Найл пожал плечами, а Симеон просто пробежал мимо. Начальница охраны бросила на повелителя вопросительный взгляд.

– Не волнуйся, – утешил ее Найл, – сражений не предвидится.

– К обеду вернетесь?

– Насколько я знаю Симеона – вряд ли.

Улица дохнула на него жаром. Он в очередной раз поразился терпению пауков. Два стражника-смертоносца высились у крыльца на самом солнцепеке – недвижимы, невозмутимы, непобедимы. Найл осторожно коснулся их мыслей: удивительная смесь смертельной угрозы и абсолютного покоя.

– Ну давай же, давай, – поторопил из коляски Симеон, экономя секунды.

К удивлению Нейла, гужевые побежали не в сторону больницы, а к реке.

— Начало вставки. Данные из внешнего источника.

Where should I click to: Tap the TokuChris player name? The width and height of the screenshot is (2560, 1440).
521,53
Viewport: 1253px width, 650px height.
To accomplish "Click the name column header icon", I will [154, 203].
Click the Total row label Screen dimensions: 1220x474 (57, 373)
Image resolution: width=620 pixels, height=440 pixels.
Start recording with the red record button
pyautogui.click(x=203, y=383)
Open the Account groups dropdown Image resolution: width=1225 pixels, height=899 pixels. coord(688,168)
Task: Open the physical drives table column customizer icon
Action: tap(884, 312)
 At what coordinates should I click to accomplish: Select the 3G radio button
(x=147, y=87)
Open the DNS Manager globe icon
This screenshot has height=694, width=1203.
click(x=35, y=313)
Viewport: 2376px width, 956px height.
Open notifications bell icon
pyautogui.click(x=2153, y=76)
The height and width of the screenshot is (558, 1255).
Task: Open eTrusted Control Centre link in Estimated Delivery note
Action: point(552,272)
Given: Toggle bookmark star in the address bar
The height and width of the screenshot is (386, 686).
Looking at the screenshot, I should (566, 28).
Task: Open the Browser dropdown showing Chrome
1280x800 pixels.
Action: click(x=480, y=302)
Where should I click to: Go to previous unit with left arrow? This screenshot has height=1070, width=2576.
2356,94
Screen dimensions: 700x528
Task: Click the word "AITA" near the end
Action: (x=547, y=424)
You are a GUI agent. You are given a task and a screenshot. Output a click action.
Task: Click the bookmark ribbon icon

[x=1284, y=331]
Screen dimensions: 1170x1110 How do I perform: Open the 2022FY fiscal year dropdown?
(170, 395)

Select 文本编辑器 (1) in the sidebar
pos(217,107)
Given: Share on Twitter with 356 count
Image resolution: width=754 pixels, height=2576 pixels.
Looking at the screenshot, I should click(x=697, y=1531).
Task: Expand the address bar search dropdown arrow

– Мне нужны рабы, переболевшие чумой, – без всякого вступления заговорил Симеон. – У нас нет холодильников, чтобы хранить вакцину. Поэтому выздоровевшие рабы всегда должны находиться под рукой. Сыворотка их крови может понадобиться в любой момент! А советник Бродус требует отпустить всех на волю. Он говорит, что даже неголосующие граждане имеют право на свободу. А где я их ловить потом буду, если что?! Забыли уже про эпидемию?!

– Нет, не забыли, – ответил Найл.

Вот так всегда – «неголосующие граждане» имеют право на свободу, как и все прочие. Но их нельзя отпускать, они – ходячее лекарство. Как совместить и то и другое?

– А ты уговори их остаться добровольно. Корми повкуснее.

– Уже. А Бродус лезет к ним в комнаты и предлагает пойти погулять! Что он сует свой нос во все щели?! Ему делать больше нечего? Зашли ты его куда подальше, хелицеры ему в бок. Отправь к чертовой матери с почетным поручением, надоел ведь хуже горькой редьки.

– Не могу. Он советник, а не посыльный.

– Отправь, Найл, а то ведь я не выдержу, использую для опытов, будет он мне вакцину производить, если жив останется. «Кормлю я их часто», «кормлю я их часто»… Вот сам пусть покушает.



От эмоциональной речи медика Найла отвлекло странное зрелище: множество женщин шло по направлению к реке, и каждая держала в руках по младенцу.

– Что это, Симеон? – положил он руку медику на плечо.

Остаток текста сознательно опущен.